According to Mauro Motoryn, Director of Brazil's Happier Movement, the bill should be taken seriously, especially in a country, which is trying to cope with its economic and social inequalities.

"Happiness isn't a game, people confuse it with something that is superfluous and it isn't. We need quality health care, which we don't have. We need quality education, which we don't have. It's about creating conditions for people to pursue happiness, preparing us to be a more advanced society in the future," Motoryn said.

Brazil is far not the first country to include the pursuit and obtaining of happiness as an official right in its constitution.

The concept was included in the US Declaration of Independence, signed in 1776.

"We hold these truths to be self-evident, that all men are created equal, that they are endowed by their Creator with certain unalienable Rights, that among these are Life, Liberty, and the pursuit of Happiness," the declaration says.

However, maybe it is less known that it s was the Kingdom of Bhutan, a small landlocked country, nestled in the Himalayas between India and China, that first introduced the concept of Gross National Happiness (GNH) as an alternative to the Gross Domestic Product (GDP) in 1972..

In its new constitution from 2005, the Kingdom of Bhutan officially stated commitment to maximizing the level of the nation's well being.

The concept for GNH was developed in an attempt to define an indicator that measures quality of life or social progress in more holistic and psychological terms than gross domestic product (GDP).

According to supporters of the idea, the GNH value is an index function of the total average per capita of the following measures: economic wellness, environmental wellness, physical wellness, mental wellness, workplace wellness, social wellness, political wellness.

The example of Bhutan was later followed by other countries.

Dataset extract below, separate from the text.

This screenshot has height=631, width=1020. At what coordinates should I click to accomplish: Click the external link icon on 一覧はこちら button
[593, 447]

In 2009, Nicolas Sarkozy made a similar pledge in France. He said that well being's assessment will be based on figures related to work-life balance, recycling, household chores and even levels of traffic congestion.

In 2010, British PM David Cameron also announced plans to start measuring the national mood and help build a more family-friendly Britain.

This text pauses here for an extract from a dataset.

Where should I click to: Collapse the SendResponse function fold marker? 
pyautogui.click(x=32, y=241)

Other countries that have come up with indexes to measure national happiness are Australia, Canada, China, Ecuador, Bolivia, and now Brazil.

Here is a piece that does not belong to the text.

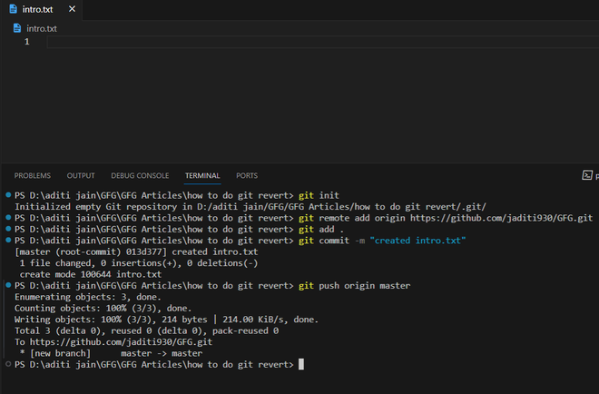This screenshot has height=394, width=599.
Task: Click the marker beside git push origin master
Action: [8, 286]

Since Brazil inaugurated its new president, Bulgaria-descended Dilma Rousseff, the native country of her father has been hoping that there will be improvement in the relations between the two counties and that Bulgaria would become more noticeable on the world map.

And who knows, maybe Bulgaria's ruling party GERB will follow Brazil's example and propose the establishing of "pursuit of happiness" as a right in the constitution. Although Bulgarians will have to pursue a lot more than Brazilians, considering the fact that they are the saddest nation in the world, according to a recent survey.

At the end of Decembero 2010, The Economist published an article that defined Bulgaria as the saddest place on Earth, based on its income per person. And who wouldn't be sad to live in a country where the minimum monthly wage is EUR 120?

The numerous protests in Bulgaria against the government's failure to provide normal health care, education, culture, and what not only makes me think that having "the pursuit of happiness" as a constitutional right is just what Bulgarians need.

Skeptics would probably say that inserting such a vague "right" would not do much good and would probably be widely ignored. And surely, Bulgarians would have to be very patient before they see any result. But it would at least be a start because it would put one goal written down.

One of the advices that popular American motivational speaker and consultant Brian Tracy gives people is exactly to write down their goals.

He explains that people with clear, written goals accomplish far more in a shorter period of time and increase their chance for success by ten times. The reason is that you break down the major goal to smaller steps, which you need to do in order to achieve your goal, and you start accomplishing them one by one.

Maybe it will not work on Bulgarian territory. Maybe a potential "pursuit of happiness" right will become widely ignored.

But maybe it won't. As Leo Burnett famously said: "When you reach for the stars, you may not quite get one, but you won't come up with a handful of mud either."

Or in other words, if they declare "the pursuit of happiness" as a constitutional right in Bulgaria, the nation may not quite become the happiest in the world, but it won't remain the saddest one either. Hopefully.